'I think I'm going to throw up.'
I am officially 21 years old. As my sister Amy said to me with big eyes on Friday night, "Ashley, this is your last birthday that you actually have something to look forward to!" I took this remark quite seriously. And then I said, "Actually, I'm quite looking forward to turning 25 so that I will be allowed to use a rental car - and come on! Who isn't excited to be 55 so they can get senior citizen discounts?" I think I won that argument, although I'm sure my dad would gladly hand over his AARP membership.I got to go home this weekend for the first time this semester! As soon as I walked through the door, I was pounced on by the resident darlings, who proudly showed me a sign they made that was hanging on the kitchen doorway - "Happy birthday, Ashley! We missed you!" Exhibit 1298739 of why I am obsessed with my family. My parents were out to dinner so to really get the party started, I decided that Sandra Marie should come in out of the cold. She was shivering on the back step, which was probably just to make us feel guilty, since she could have EASILY gone into the garage and laid down on her green flip chair. My mom is very anti-pets in the house (although God knows Lyndsey and Lexie have made various attempts to warm her up to it), but hey, I was the birthday girl and I had been gone a long time! When my mom and dad walked through the door, my mom eyes got big and she said, "ASHLEY!" and then she saw the blond mass wagging her tail excitedly behind me, and my moms's smile drooped a little and she said, "And.... Sandy."
My family - sans Kevin, who was at a friend's house - went out to dinner at the Olive Garden on Saturday. As we were waiting for a table, I warned my parents that they were NOT to mention my birthday, and they agreed. When we were seated, our waitress took one look at Lyndsey's 1980s not-retro-in-a-cool-way red velvet dress and cooed, "So what's the special occasion?" And my mom replied, "We're not allowed to say." Which, of course, gave Scott liberty to announce that it was my 21st birthday. Fabulous. As she walked away with this newfound knowledge, I made my parents swear not to give her a tip if all the waiters sang to me.
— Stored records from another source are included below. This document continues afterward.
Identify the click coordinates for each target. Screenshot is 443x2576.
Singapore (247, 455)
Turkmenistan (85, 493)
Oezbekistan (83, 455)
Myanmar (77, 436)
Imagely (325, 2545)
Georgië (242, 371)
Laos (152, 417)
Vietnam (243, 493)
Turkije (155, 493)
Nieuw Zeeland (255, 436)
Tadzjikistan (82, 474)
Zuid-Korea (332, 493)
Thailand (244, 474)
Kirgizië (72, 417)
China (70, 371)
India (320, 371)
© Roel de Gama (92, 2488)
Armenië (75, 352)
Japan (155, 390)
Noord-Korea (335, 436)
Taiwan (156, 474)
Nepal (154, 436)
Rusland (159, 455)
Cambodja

Dinner progressed relatively smoothly. We had gotten near the end of the meal when Lexie - two breadsticks, an entire cheese pizza, and some of Julie's spaghetti later - announced that she thought she was going to throw up. We all groaned loudly, as this is never a good sign. Then, with our jaws slightly agape, we watched as this 50-pound child proceeded to wiggle another breadstick out of the basket, dunk it in her spaghetti sauce, and take a huge bite. "Alexis," I said, patronizingly. "You just said you were going to throw up. Why are you still eating?" She took another big bite and smiled. "'Cause Mom always gives me Sprite when I'm sick!" My parents gave each other a Look.
A few minutes later, the demon waitress returns with a blazing chocolate cake and a handful of singing waiters. I wanted to pummel her. "Your face is so red!" she squealed, after everyone finished clapping. She was incredulous that I didn't want a glass of wine with my meal. "Man, when it came time for my 21st birthday, I couldn't get enough of the stuff! I had to go into the military to get it out of my system." Reason 1298371293 why I don't drink - I don't want to turn out like you.
My mom told me that she went to Lexie's classroom for her Valentine's Day party. The kids had been assigned to decorate big red hearts with the someone or something in their life that they loved best, so my mom went out in the hallway to search for Lexie's. She saw a few, "I love my dad!' and 'I love my mom!' and even 'I love my dog!' so she figured - obviously - that Lexie's would have something to do with a cat. WHICH cat was more of an appropriate question - Missy, may she rest in peace? Fuzzy? McKinley? So she was quite surprised when she finally came to Lexie's heart, which read, "I love my sister, Ashley."
That kind of makes up for all of the times she stuffed an entire package of my gum in her mouth, or hid my cell phone under the couch, or took all of the tags off my Beanie Babies, or just basically destroyed all semblance of tranquilty of our home.
That night, as I was getting ready for bed, I opened my shower door to grab a tube of facial cleanser to find that my shampoo had been replaced by a bottle of Bud Light. Upon further inspection, I found a second Bud Light bottle tucked neatly under my sheets, its neck resting on my pillow.
Thank you, Scott.
What a great birthday.
3 comments:
wow thomas...your brother gave you two of the best gifts possible...lol. Well, I am glad that you had a great weekend home. Next time you better be going to dinner with me and ty.
aww! your family is so cute! this entry makes me feel torn between the life of a high-power-starbucks-drinking-never-sleeping-investment banking career and a life with 8 kids. :-) which one will it be?
you should be so proud that the thought of having a big family has never in my life crossed my mind!